■ Soal Tertulis ■
Menurut teks tentang perilaku Shadenfreude, rasa apa yang menyelubungi hati orang yang senang mempersulit urusan orang lain?
*** Teks Bacaan
APA itu perilaku Shadenfreude?
ADA tipologi manusia yang senang mempersulit urusan orang lain. Perilaku yang selaras dengan itu adalah susah melihat orang senang dan gembira melihat orang lain susah. Hatinya diselubungi rasa iri dan dengki, hingga menghalangi jalan kebaikan dan kemudahan bagi hak-hak orang lain.
Adakalanya orang seperti itu berbuat baik, namun kualitas kebaikannya tak lepas dari sifat riya dan ingin dipuji orang lain. Orang seperti ini dengan sendirinya tak suka melihat orang lain mendapatkan rizki, serta gemar menghalangi kesuksesan orang lain.
Sifat semacam itu seakan bermutasi kepada sifat buruk lainnya berupa kesenangan memfitnah, memprovokasi, mengumbar aib, serta menjatuhkan nama baik orang. Ia suka merusak reputasi, sehingga merasa punya kemampuan untuk menutup peluang kerja, prestise dan usaha orang lain.
Tipikal seperti itu juga tak bisa menjaga amanah bagi kepentingan umat, karena ia gemar menahan informasi penting, menyabotase kerja kelompok, bahkan tega mengambil hak orang lain. Di sisi lain, ia pun gemar menjegal rekomendasi atau tak memberi dukungan, baik moril maupun materil, bahkan bersikap tidak fair untuk turut berlomba dalam kebaikan, apalagi sampai membantu pihak lain.
Padahal, dengan sedikit bantuan yang diberikan, orang itu bisa mendapat rizki dan peluang yang lebih baik. “Biarkan saja, sebab saya juga dulu susah payah mencari kerja,” demikian alasan klise yang sering dikemukakan.
******
*** Cuplikan Data
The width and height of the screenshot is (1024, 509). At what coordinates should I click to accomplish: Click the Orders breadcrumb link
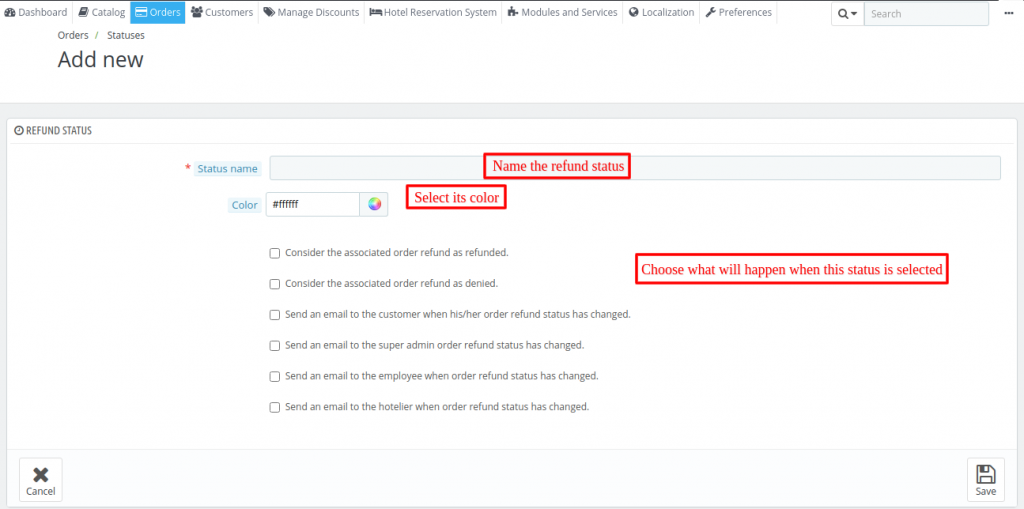[x=73, y=35]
******
■ Jawaban Latihan ■
Rasa iri dan dengki.